No entanto, cremos que a melhor interpretação é a de que nem todas as circunstâncias majorantes são compatíveis com o tipo penal descrito no art. 34, da Lei Antidrogas. Mesmo no caso do crime mais grave, que é o de tráfico ilícito, não nos parece razoável admitir que o simples fato de ser praticado nas proximidades de uma entidade ou associação cultural, recreativa, esportiva ou beneficiente, mas sem qualquer relação com a entidade e com os seus associados – apenas para ficar num exemplo isolado – apresente relevância político-jurídica para o aumento obrigatório da pena.

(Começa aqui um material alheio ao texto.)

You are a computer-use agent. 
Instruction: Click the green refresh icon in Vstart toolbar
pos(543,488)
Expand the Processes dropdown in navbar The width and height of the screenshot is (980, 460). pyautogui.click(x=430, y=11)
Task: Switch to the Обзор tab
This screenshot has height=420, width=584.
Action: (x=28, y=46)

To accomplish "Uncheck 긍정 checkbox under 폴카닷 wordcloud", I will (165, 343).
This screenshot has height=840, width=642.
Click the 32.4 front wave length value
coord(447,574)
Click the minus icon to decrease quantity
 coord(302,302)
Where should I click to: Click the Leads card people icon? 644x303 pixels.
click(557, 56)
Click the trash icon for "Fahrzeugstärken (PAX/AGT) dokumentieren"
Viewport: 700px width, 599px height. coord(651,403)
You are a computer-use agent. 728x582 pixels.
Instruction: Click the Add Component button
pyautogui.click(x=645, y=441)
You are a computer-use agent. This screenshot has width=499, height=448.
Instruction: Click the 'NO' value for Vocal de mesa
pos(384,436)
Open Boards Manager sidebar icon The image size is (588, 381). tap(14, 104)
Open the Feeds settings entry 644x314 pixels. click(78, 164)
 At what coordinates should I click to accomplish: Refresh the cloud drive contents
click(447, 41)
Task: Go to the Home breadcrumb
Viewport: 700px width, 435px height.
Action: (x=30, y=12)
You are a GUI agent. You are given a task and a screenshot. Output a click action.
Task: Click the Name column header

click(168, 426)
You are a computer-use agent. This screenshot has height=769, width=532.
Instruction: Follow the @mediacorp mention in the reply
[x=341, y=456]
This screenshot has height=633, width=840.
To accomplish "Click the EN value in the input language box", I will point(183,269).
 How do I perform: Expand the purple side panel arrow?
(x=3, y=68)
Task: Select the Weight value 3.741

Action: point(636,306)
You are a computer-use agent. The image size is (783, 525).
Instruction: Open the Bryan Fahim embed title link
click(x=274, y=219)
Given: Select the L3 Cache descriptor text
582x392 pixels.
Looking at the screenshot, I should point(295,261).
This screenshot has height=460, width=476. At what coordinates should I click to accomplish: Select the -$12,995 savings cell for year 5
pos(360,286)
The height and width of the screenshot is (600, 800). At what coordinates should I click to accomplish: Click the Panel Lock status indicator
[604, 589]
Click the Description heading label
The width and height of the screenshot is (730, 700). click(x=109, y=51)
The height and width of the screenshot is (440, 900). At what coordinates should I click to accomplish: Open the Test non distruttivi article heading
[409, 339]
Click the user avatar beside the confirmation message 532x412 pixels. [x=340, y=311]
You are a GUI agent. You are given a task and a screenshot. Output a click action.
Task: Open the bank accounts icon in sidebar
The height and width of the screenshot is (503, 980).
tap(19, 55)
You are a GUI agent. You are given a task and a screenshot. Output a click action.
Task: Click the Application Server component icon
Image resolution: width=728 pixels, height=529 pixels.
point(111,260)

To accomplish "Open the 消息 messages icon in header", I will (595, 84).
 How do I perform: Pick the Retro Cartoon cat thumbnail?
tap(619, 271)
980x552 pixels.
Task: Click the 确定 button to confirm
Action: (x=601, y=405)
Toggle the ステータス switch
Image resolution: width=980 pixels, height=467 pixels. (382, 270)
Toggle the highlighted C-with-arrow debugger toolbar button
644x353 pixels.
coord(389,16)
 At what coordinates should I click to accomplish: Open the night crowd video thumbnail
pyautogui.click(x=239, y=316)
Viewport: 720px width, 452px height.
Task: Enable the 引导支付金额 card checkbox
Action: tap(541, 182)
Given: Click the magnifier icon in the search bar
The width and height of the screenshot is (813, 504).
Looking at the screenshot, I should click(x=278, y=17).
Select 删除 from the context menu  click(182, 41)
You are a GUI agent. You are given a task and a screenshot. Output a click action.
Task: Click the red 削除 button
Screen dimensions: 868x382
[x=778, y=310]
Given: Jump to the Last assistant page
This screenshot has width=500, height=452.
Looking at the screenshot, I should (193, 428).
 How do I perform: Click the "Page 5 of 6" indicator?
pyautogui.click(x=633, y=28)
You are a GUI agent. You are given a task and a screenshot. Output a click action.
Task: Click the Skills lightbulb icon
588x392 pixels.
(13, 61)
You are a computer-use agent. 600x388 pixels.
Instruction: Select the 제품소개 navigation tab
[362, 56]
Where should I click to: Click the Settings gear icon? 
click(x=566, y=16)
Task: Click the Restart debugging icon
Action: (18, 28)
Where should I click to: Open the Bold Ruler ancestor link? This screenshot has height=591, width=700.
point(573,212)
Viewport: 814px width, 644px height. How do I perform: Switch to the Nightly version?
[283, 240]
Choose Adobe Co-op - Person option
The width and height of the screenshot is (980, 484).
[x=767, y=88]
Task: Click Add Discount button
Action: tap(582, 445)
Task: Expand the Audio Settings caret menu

No caso do crime de petrechos, torna-se ainda mais evidente a impropriedade de se proceder a uma efetiva aplicação desta circunstância majorante, pois não seria razoável um aumento de pena somente porque a posse ou a guarda dos equipamentos ou aparelhos ocorra na proximidade de um locais assinalados no referido dispositivo. Além disso, verifica-se que as circunstâncias descritas nos incisos I e IV, são próprias do crime de tráfico ilícito e dificilmente poderão estar presentes na ação realizadora do crime de petrechos para o tráfico.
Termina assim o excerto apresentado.